● REQUIRED ACTION:
Please give back only the lines below from the one containing "Task: Select Subawards in the budget menu" to the one containing "Open the 'Add", each repeated word for word, both ends included.

"""

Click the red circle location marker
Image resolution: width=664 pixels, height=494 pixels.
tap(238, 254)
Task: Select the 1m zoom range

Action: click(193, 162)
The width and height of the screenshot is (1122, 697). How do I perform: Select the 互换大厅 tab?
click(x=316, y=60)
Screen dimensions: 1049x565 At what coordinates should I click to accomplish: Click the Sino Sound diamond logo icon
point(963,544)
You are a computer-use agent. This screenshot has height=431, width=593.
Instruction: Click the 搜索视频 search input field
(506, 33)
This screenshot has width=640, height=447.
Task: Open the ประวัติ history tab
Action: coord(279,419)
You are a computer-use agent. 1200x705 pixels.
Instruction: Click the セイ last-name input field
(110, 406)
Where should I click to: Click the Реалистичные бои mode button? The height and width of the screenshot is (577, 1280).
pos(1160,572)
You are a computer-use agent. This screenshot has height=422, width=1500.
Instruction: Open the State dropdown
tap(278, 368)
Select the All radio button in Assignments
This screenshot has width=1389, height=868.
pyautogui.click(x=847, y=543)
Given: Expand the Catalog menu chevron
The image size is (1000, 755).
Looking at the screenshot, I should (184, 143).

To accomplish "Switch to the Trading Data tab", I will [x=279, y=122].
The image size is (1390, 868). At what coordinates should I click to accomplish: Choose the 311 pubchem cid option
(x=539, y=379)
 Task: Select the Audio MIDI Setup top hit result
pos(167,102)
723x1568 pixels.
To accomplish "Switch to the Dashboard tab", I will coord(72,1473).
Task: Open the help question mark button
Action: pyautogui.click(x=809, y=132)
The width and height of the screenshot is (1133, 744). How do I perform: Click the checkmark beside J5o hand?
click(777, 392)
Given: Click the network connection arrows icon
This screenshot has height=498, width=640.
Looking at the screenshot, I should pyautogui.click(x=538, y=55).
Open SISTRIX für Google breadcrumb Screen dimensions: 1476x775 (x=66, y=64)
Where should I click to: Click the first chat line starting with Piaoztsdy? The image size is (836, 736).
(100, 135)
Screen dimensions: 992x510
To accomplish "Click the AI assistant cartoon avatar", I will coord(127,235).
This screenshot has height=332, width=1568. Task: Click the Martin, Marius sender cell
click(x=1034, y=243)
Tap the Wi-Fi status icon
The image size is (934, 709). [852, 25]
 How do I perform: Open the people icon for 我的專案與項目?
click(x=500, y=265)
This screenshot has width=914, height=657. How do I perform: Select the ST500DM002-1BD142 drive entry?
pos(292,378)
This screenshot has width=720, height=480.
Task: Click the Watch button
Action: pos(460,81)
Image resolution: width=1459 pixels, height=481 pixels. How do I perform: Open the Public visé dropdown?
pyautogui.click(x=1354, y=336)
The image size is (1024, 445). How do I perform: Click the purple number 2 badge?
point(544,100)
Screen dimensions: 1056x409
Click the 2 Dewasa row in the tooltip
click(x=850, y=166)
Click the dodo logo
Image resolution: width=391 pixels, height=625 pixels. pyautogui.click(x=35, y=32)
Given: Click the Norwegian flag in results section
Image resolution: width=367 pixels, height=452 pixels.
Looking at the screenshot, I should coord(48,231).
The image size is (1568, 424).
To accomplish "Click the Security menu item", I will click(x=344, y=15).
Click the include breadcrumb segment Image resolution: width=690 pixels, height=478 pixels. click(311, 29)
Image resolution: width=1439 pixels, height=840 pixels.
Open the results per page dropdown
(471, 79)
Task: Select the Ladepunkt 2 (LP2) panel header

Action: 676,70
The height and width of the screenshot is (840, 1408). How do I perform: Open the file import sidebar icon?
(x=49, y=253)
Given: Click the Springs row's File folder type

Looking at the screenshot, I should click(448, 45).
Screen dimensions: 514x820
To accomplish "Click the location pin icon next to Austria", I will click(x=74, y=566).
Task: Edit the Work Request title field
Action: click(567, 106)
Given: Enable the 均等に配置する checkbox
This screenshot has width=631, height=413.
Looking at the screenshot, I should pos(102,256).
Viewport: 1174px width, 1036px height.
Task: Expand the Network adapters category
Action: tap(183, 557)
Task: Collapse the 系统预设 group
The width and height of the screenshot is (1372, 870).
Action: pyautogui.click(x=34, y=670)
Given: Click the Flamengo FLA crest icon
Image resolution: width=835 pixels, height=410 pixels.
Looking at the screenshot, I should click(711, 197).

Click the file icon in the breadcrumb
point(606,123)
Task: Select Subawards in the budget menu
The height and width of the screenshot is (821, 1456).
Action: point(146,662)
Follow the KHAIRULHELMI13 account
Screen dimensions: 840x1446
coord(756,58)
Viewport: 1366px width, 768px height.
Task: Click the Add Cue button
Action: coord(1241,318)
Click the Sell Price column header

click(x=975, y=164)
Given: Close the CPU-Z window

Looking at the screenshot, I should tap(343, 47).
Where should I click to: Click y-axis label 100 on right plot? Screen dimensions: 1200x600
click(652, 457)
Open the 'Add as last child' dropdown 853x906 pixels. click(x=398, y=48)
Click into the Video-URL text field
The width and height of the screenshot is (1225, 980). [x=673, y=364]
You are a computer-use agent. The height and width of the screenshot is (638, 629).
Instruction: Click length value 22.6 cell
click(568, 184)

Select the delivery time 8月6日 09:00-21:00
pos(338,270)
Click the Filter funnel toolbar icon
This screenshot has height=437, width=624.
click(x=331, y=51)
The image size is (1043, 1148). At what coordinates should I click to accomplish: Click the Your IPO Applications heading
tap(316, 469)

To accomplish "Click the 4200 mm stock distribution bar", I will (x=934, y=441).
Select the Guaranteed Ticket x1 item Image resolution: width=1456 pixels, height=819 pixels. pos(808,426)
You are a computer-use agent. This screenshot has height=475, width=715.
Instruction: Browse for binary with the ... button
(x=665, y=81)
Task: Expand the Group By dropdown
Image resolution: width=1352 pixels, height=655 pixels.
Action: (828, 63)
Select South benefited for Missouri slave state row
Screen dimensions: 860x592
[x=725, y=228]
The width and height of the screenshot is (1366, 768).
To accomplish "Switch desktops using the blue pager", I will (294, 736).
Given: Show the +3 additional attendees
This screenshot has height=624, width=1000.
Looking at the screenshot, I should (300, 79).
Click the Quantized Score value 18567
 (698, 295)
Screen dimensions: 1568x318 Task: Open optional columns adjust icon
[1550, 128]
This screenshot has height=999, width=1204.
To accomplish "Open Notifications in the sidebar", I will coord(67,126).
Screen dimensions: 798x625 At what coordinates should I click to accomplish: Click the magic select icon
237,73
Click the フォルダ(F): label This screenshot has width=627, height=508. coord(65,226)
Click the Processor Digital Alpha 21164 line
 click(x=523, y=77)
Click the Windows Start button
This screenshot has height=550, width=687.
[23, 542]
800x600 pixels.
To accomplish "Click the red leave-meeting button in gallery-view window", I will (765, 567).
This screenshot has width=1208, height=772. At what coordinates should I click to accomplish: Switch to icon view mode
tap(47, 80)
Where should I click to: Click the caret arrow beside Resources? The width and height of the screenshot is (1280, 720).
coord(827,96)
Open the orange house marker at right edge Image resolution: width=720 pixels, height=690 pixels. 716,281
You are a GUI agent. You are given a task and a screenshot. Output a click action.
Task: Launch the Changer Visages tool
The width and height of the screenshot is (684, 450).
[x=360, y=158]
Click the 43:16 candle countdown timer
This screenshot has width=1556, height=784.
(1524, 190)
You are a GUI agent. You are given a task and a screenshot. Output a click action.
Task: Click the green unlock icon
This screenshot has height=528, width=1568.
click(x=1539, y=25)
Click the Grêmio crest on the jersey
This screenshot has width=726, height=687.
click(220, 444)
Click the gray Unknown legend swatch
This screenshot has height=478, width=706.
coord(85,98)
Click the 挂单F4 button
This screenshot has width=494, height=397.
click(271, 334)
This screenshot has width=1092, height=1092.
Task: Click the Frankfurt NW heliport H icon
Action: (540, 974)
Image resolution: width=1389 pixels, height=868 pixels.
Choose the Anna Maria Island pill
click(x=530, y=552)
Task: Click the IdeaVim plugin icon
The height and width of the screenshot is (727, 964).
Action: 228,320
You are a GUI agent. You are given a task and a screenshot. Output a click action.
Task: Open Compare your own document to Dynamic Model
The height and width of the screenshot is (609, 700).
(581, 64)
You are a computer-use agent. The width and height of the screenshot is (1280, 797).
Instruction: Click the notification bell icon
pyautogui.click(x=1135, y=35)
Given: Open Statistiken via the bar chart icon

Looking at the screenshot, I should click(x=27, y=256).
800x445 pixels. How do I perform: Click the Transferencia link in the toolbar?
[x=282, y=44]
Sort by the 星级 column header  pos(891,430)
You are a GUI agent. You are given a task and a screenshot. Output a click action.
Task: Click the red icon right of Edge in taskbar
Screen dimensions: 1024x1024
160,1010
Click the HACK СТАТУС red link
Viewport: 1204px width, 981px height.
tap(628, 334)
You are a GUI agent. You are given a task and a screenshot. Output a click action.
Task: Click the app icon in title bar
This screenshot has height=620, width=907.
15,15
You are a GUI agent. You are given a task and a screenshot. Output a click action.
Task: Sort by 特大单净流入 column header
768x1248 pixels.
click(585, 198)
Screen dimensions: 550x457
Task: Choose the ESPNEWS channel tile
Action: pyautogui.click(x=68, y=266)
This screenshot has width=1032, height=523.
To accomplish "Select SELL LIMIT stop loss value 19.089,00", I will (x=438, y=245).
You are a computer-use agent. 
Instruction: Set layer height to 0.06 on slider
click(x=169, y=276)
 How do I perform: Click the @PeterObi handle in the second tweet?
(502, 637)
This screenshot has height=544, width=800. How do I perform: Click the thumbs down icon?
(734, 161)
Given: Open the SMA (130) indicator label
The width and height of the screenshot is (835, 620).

"""

● ANSWER TO THE EXERCISE:
Task: Select Subawards in the budget menu
The height and width of the screenshot is (821, 1456).
Action: point(146,662)
Follow the KHAIRULHELMI13 account
Screen dimensions: 840x1446
coord(756,58)
Viewport: 1366px width, 768px height.
Task: Click the Add Cue button
Action: coord(1241,318)
Click the Sell Price column header

click(x=975, y=164)
Given: Close the CPU-Z window

Looking at the screenshot, I should tap(343, 47).
Where should I click to: Click y-axis label 100 on right plot? Screen dimensions: 1200x600
click(652, 457)
Open the 'Add as last child' dropdown 853x906 pixels. click(x=398, y=48)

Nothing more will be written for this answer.